Peter G. Loboda is a researcher of ancient history of the Northern Black Sea Region and antique numismatics. He is the founder and director of the Odessa Numismatics Museum.

Loboda graduated from the Odessa Marine Academy and worked as a naval officer. Since 1970 he has worked on the seagoing ships of the Black Sea Shipping Company all over the world.

Loboda is an hereditary numismatist. He concerned himself with numismatics since the 1960s, paying special attention to antique coins. He is the author of five books and numerous articles of numismatics of the Northern Black Sea Region, and a participant and lecturer in many scientific conferences. He founded the Odessa Numismatics Museum in 1999 and the Gallery "Monetary Yard" in 2004. Loboda donated his collection to the museum.

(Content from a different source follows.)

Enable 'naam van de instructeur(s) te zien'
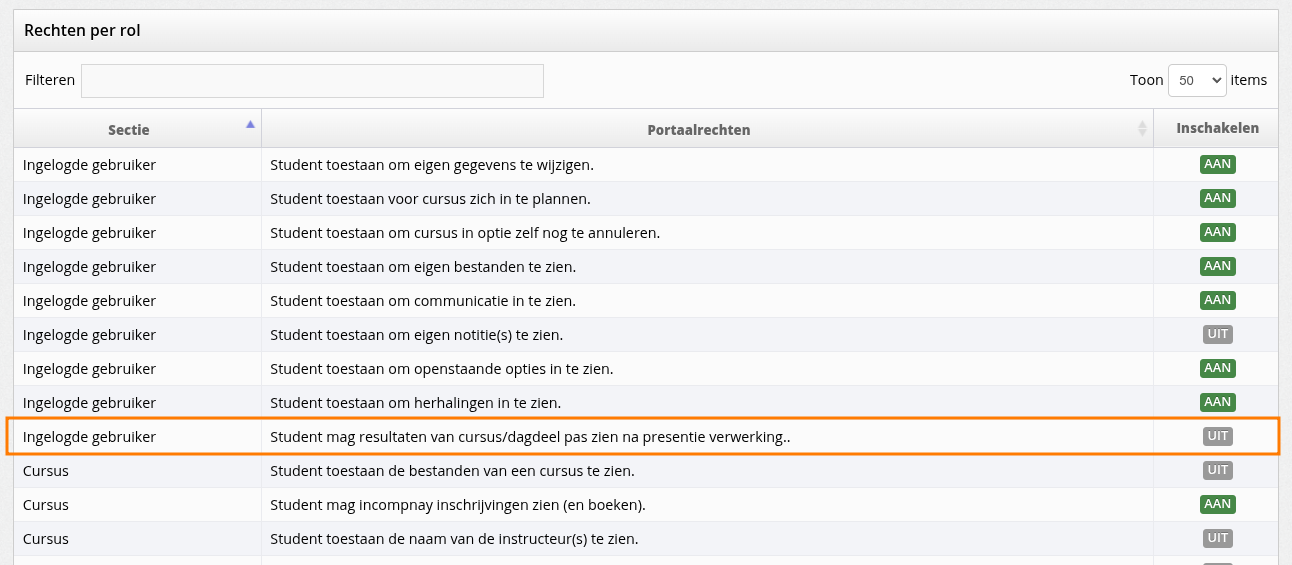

Loboda is an participant in Odessa's political life. Since 1991 he has been the President of the Odessa City Collectors' Society. He was the Deputy of Odessa City Council (1994–2002), the Adviser of City Council on cultural relations (2002–2010), Chairman of Board of Guardians of Odessa Regional Scientific Library named after M.Grushevsky (1997–2000) and Museum "Christian Odessa" (since 2004).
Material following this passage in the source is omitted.